As designers we say we represent our users, hence we tend to emotions, subjectivity, culture, society, needs, wants, dreams and all that makes one human. But we design objectively. Summarizing people’s beliefs into personas and tending to it based on our technological capability. Are we humanizing technology or mechanizing humans? Think about it, rising in the morning to the sound of the alarm of our phones, first thing we do is check WhatsApp, lay in bed scrolling through Instagram and SnapChat going through the highlight wheel of everyone’s lives, sometimes contributing our own whilst hiding our lows not only from others but to our own self distracting ourselves with music, Youtube and digital content which is available in abundance to brutally push aside introspecting our emotions and making it impossible to pop the massive bubble of the collective belief and have one version of our own. Technological bubbles are also a reality. Our design practice of reiterating and user research has made us formulate design principles of our products to commonly accepted ethical and cultural beliefs. These provide the quality of sensitivity to our products but are the greatest limitation to technological development. To develop and grow within these walls is difficult. But does a sensitive design represent a sensitive designer? As discussed in the first reading design is deceit. We as designers deceit our beliefs to accommodate that of our consumers, who also end up feeling deceived themselves. Information is at our service whether we need it or not. So much so that we go on binge reading, searching and watching information which very efficiently caters to our curiosity and needs but many a time is also completely irrelevant. Our screen time is increasing day by day which makes it more so difficult to differentiate between work and recreation. Algorithms are shaping what we know of our own interests. Information bubbles keep us circling around cutting down exploration on an exploratory platform. From reading, writing, to making and storing memories everything is in on a screen and we are majorly influenced by it.

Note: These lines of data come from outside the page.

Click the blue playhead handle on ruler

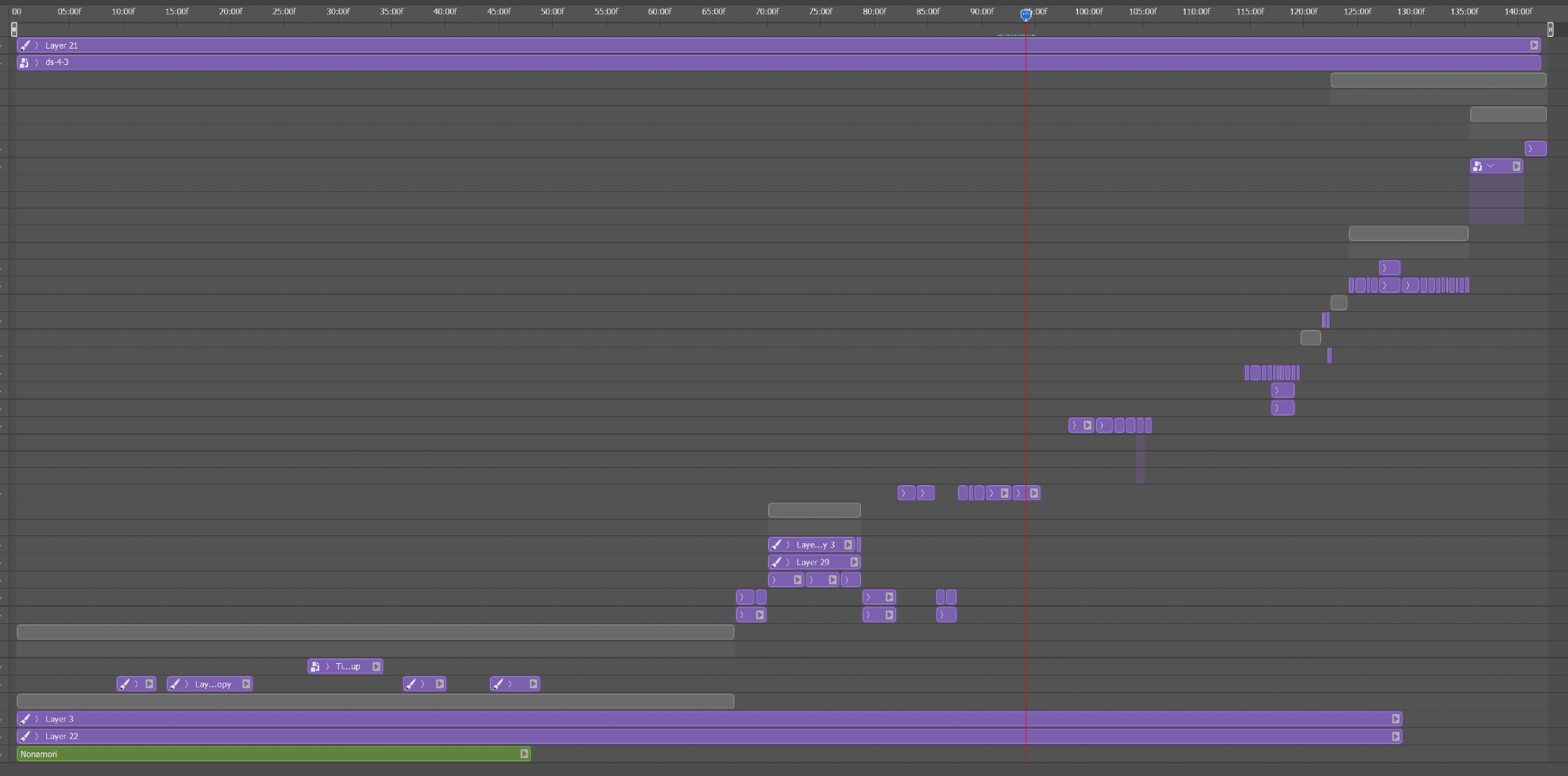pyautogui.click(x=1025, y=14)
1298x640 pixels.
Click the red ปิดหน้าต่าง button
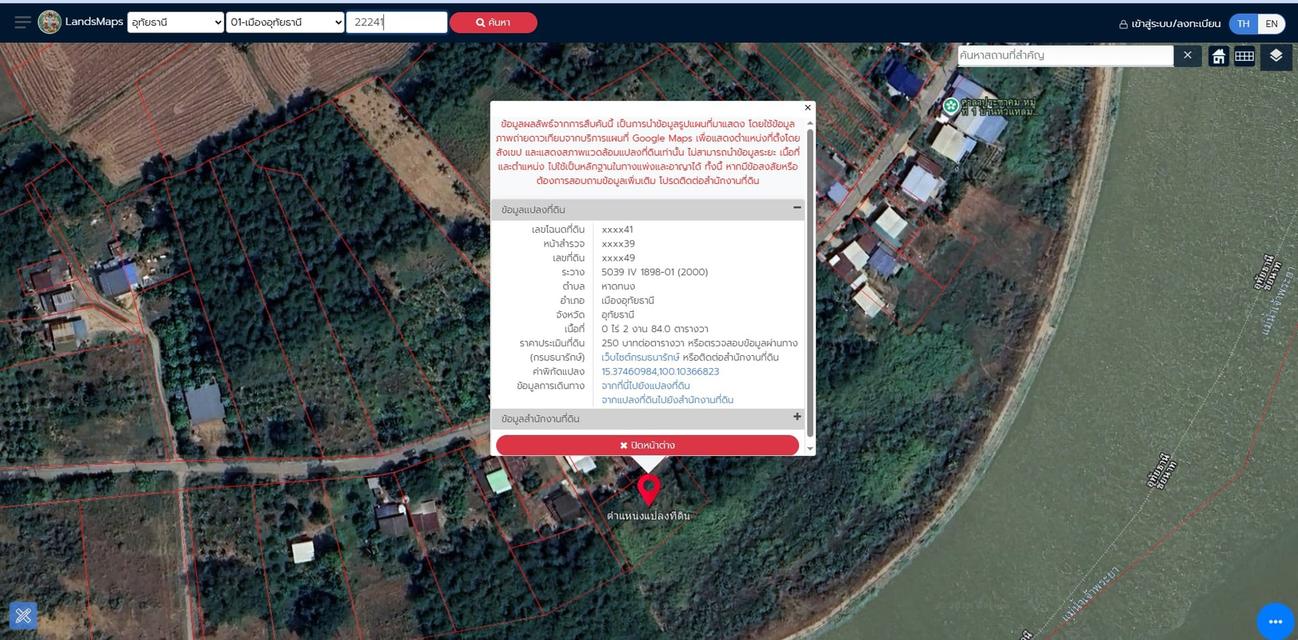(647, 445)
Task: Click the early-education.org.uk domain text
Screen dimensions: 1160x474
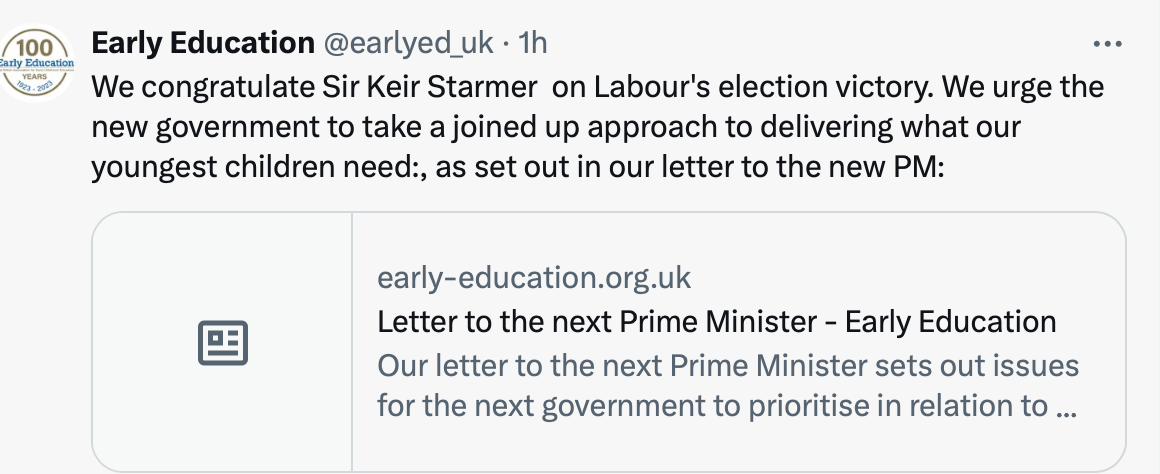Action: click(x=533, y=278)
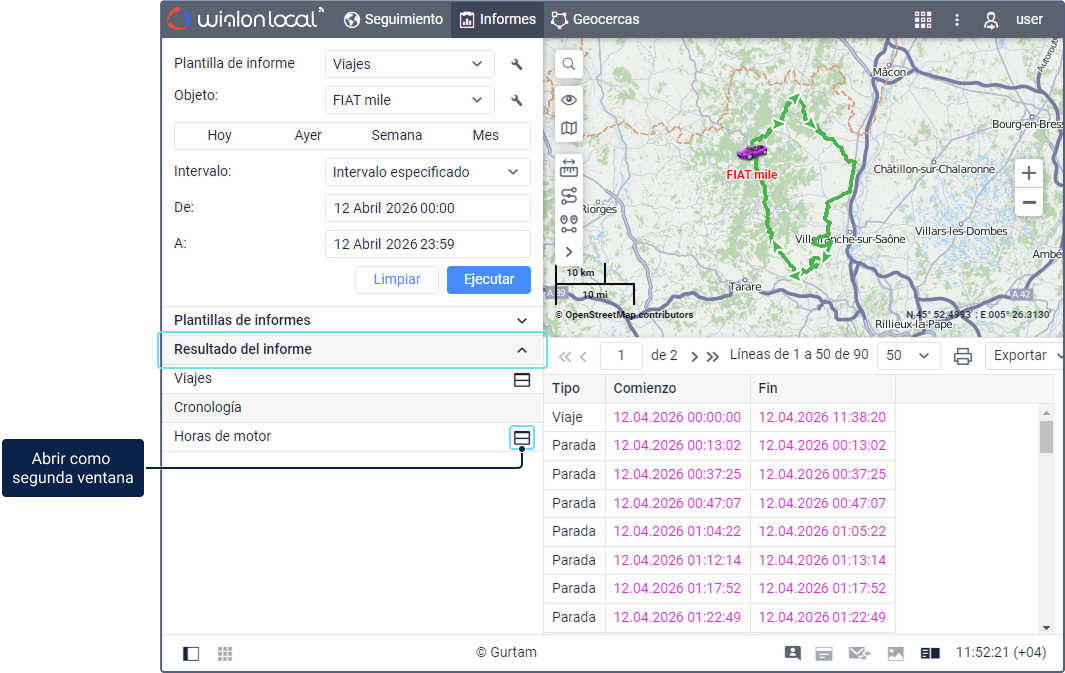Open the applications grid menu in top bar
This screenshot has width=1065, height=673.
coord(923,19)

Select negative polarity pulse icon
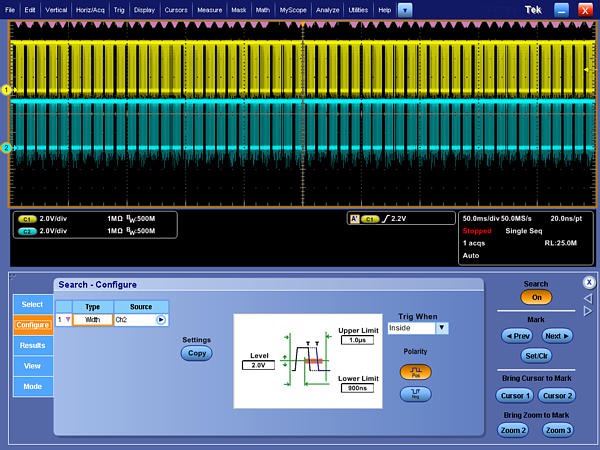(x=414, y=395)
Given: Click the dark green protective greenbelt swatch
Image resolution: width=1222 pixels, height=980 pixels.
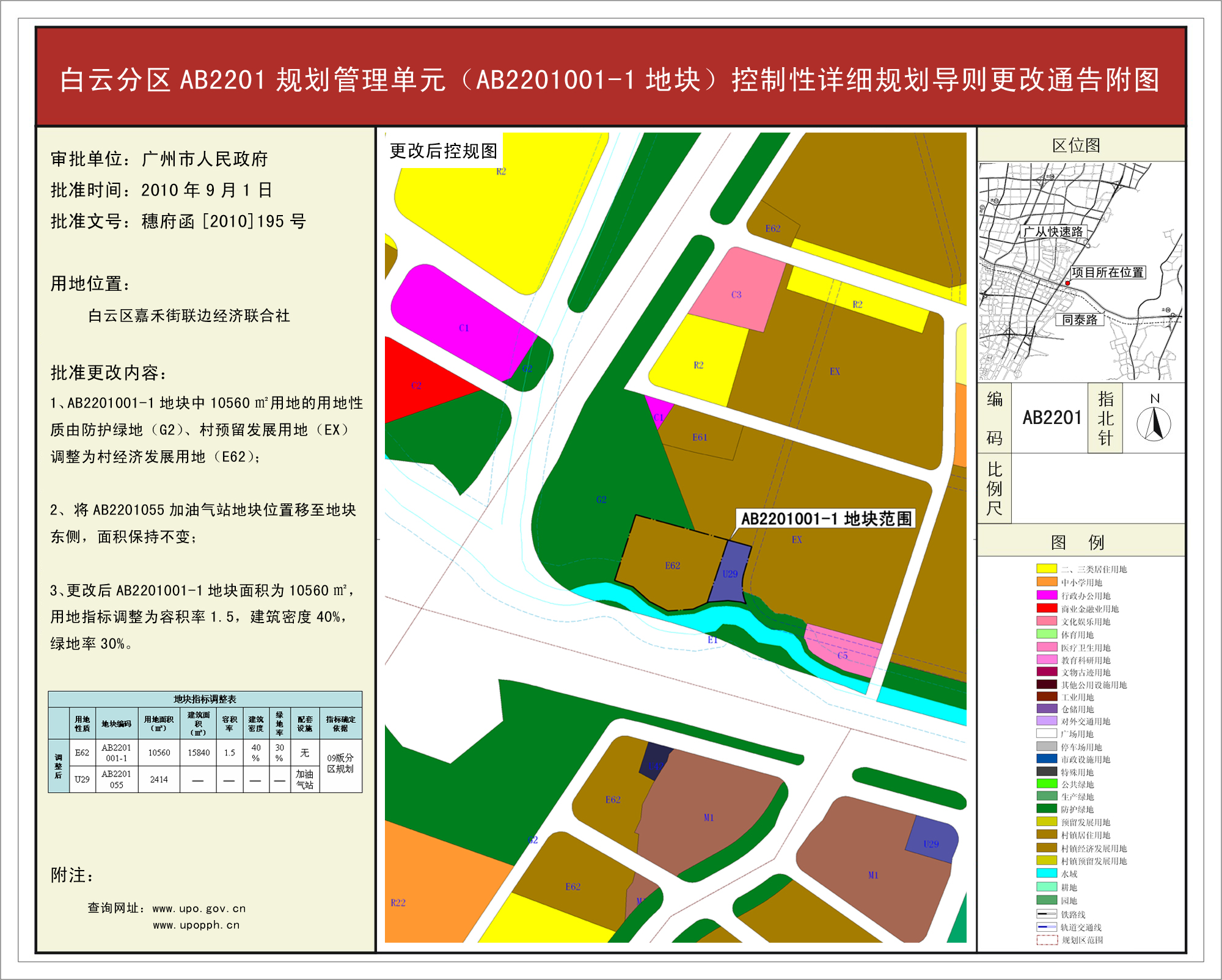Looking at the screenshot, I should 1047,809.
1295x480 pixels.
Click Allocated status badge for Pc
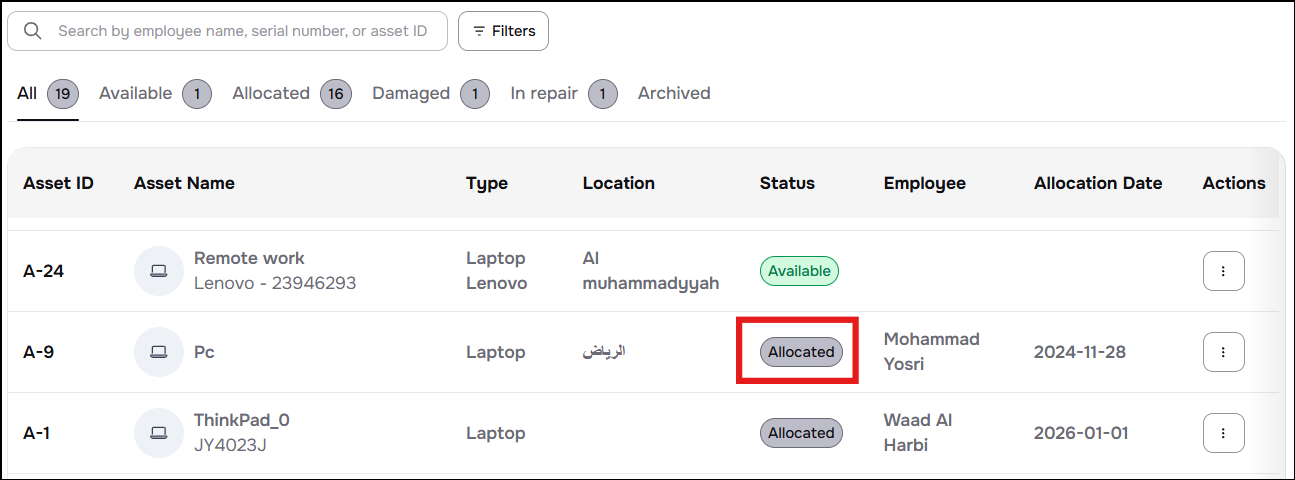pyautogui.click(x=801, y=352)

So what have we designed? Recursive worlds within worlds. Through building walls and breaking walls, also recursively. Although us humans have the ability to share collective knowledge, the designer in us is incapable of looking at the larger collective picture of what we create and design. One big reason is simply because we are average 5.5 feet animals in this massive land, populating it with our primary needs with greed. Why we create is a question we still need to ask ourselves. And what we create is very small against what the universe has created for us.